TCP Server C++/Unix commandline

I am programming a TCP server in C++, and this is my first time doing it. The problem I am running into seems to be toward the bottom with the strcmp function. I have established the server, then I fork my processes and run the request from the child process. This works fine. For some reason, when I input GET /stuff/ it won't accept GET and automatically prints the error message "Invalid first argument". I have no space problems, so what's the deal? Any ideas are very much appreciated.

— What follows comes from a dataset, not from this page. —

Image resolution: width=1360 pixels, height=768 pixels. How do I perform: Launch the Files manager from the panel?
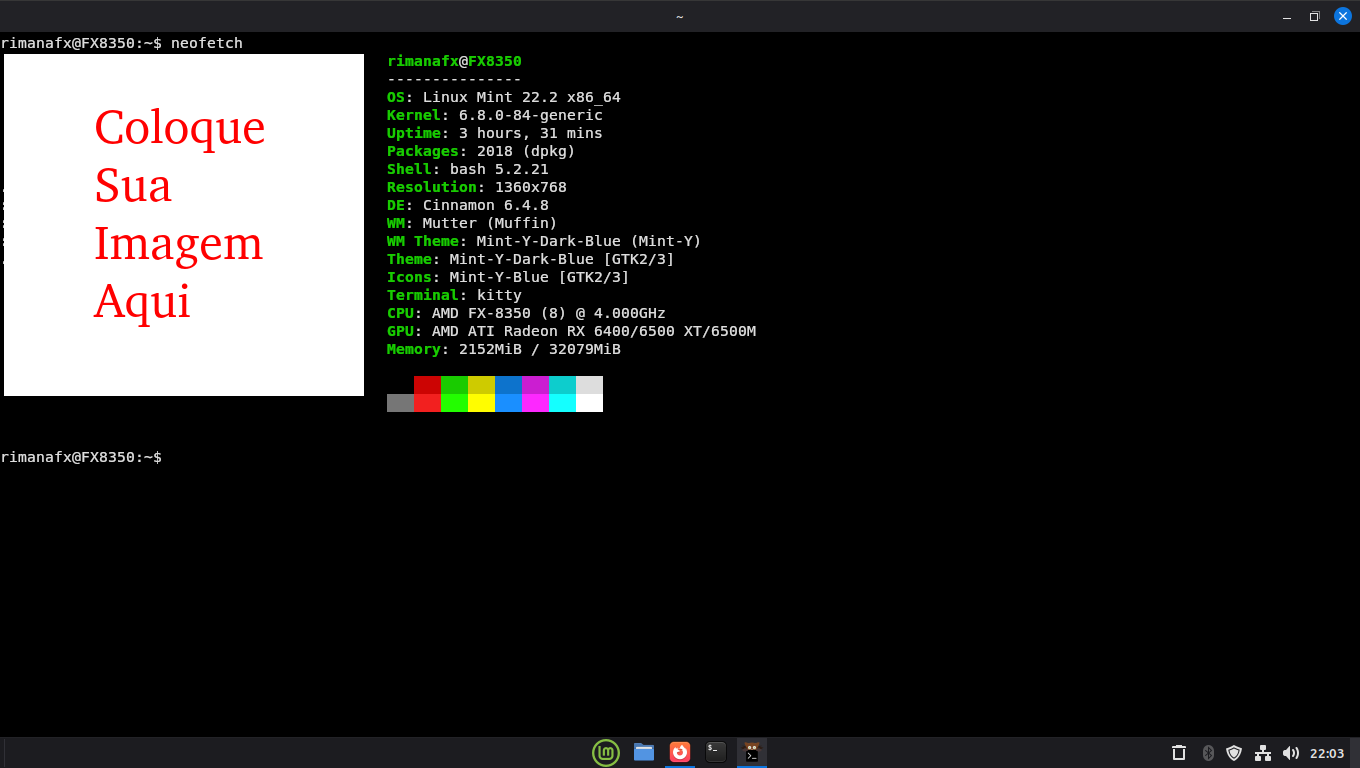(x=644, y=753)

void processClientRequest(int connSock, struct sockaddr_in echoclient) //char *argv[] )
{
    char buffer[256];
    unsigned int recieved, count = 0;

    if ((recieved = read(connSock, buffer, 256)) < 0) { //read a message from the client
            perror ("Failed to recieve message");
            exit (EXIT_FAILURE);
    }

    buffer[recieved] = '\0'; //ensure string is terminated
    chomp(buffer); //remove trailing \r and \n

    if (write(connSock, buffer, recieved) != recieved) {
            perror ("Mismatch in number of echo'd bytes");
            exit(EXIT_FAILURE);
    }

    // prepare argv array of strings
    char *argv[] = { (char*)0, (char*)0, (char*)0, (char*)0, (char*)0, (char*)0, (char*)0 };

    // parse command into words
    for (char *p = strtok(buffer, " "); p; p = strtok(NULL, " "))
            {   argv[count] = p;
                    count++;
            }

    cout << "THIS IS ARGV[0]" << argv[0] << endl; //debugging, for some reason will not print

    if (strcmp (argv[0], "GET") == 0)
            GET(connSock, argv[1]);

    else if (strcmp(argv[0], "INFO") == 0)
            INFO();

    else
    {
            perror("Invalid first argument!");
            exit(EXIT_FAILURE);
    }

    // run command and its arguments via execvp
    /*      if (execvp(argv[0], argv) < 0) {
            perror("exec in child after fork");
            exit(EXIT_FAILURE);
            }*/

    cerr << "Client(" << inet_ntoa(echoclient.sin_addr) << ") sent: " << buffer << endl;

}

Upvotes: 0

Views: 296

Answers (1)

David Schwartz
David Schwartz

Reputation: 182753

The read function doesn't receive messages, it receives bytes. If you want to receive messages, and you do, you have to write a function to receive them. That requires following the rules of the HTTP protocol to keep receiving bytes until you have the entire messsage, whether that's a line, the entire header, or whatever.

This has probably been said thousands of times, "TCP is a reliable byte-stream protocol that does not preserve application message boundaries." Until you 100% understand what TCP is, don't write code that uses TCP. It will never work correctly.